On-line version ISSN 1027-2852

Abstract

BERLANGA-ACOSTA, Jorge et al. Detrimental impact of acute and chronic glucose burden in wound-healing cells: fibroblasts, myofibroblasts and vascular precursor cells. Biotecnol Apl [online]. 2012, vol.29, n.4, pp.208-217. ISSN 1027-2852.

Type 2 diabetes mellitus comprises a group of non-communicable metabolic diseases with an expanding pandemic magnitude. Diabetes predisposes to lower extremities ulceration and impairs the healing process leading to wounds chronification. Diabetes also dismantles innate immunity favoring wound infection. Amputation is therefore acknowledged as one of the disease's complications. Hyperglycemia appears as the proximal detonator of toxic effectors including pro-inflammation, spillover of reactive oxygen and nitrogen species. The systemic accumulation of advanced glycation end-products irreversibly impairs the entire physiology from cells-to-organs. Insulin axis deficiency weakens wounds' anabolism and predisposes to inflammation. These factors converge to hamper fibroblasts and endothelial cells proliferation, migration, homing, secretion and organization of a productive granulation tissue. Diabetic wound bed may turn chronically inflamed, pro-catabolic and a superimposed source of circulating pro-inflammatory cytokines, establishing a self-perpetuating loop. Diabetic toxicity breadth includes mitochondrial damages in fibroblasts and endothelial cells becoming prone to apoptosis thus hindering granulation. Endothelial progenitor cells recruitment and tubulogenesis are also impaired. Failure of wound re-epithelialization remains as a clinical challenge while it appears to be biologically multifactorial. Novel medical interventions as the local intra-ulcer infiltration of epidermal growth factor have emerged to hopefully reduce the current worldwide amputation rates.

Keywords : diabetes; granulation; ulcer; re-epithelialization; growth factors.

****

• [WHAT THE EXERCISE ASKS]: List every keyword given at the end of the diabetic wound-healing abstract.

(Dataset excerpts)
****

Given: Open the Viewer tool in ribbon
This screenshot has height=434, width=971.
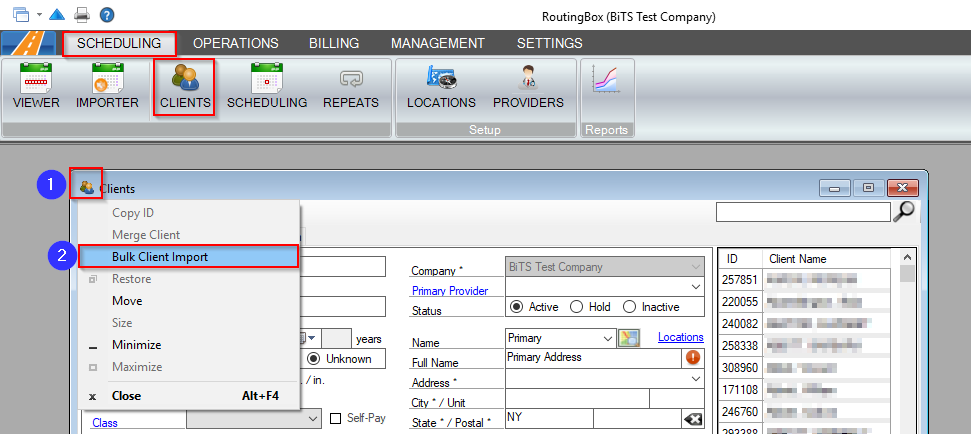Looking at the screenshot, I should pyautogui.click(x=36, y=86).
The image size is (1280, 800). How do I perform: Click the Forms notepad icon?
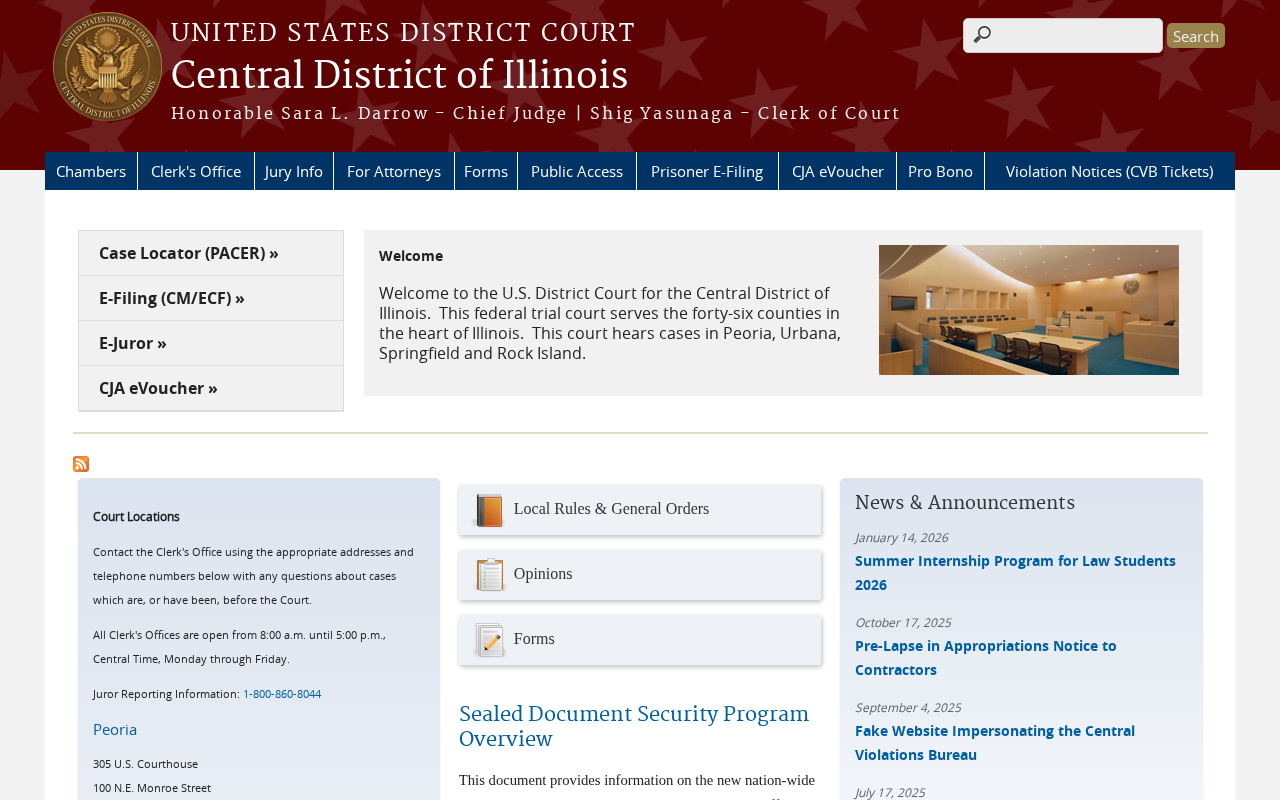click(x=489, y=640)
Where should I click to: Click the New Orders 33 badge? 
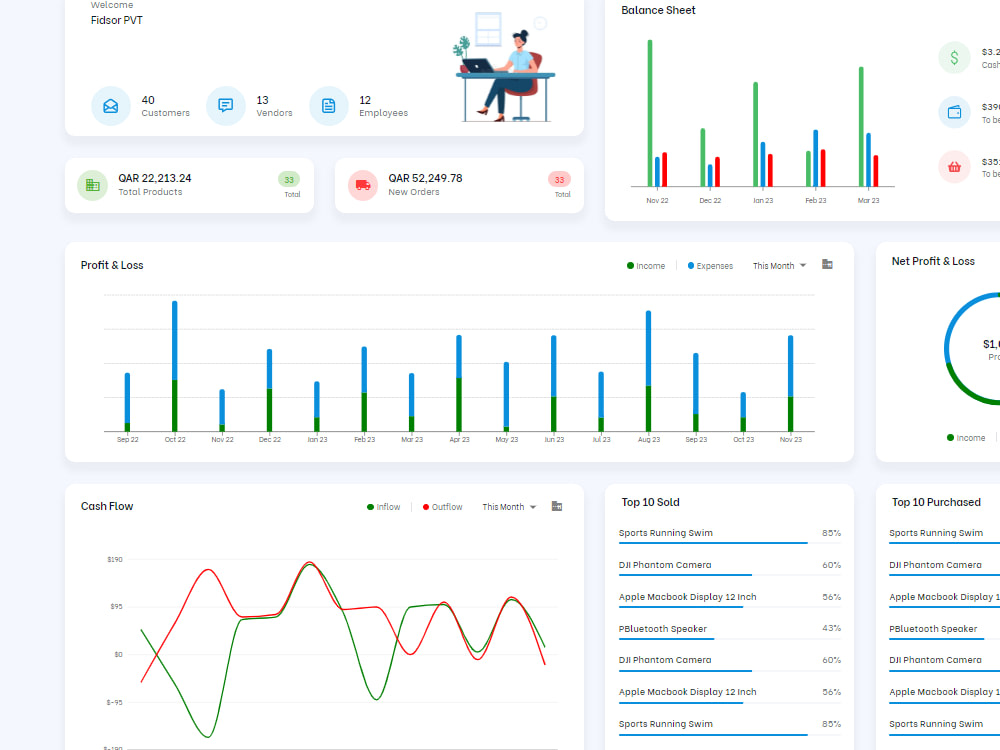pos(559,180)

****

• [TASK RESULT]: diabetes; granulation; ulcer; re-epithelialization; growth factors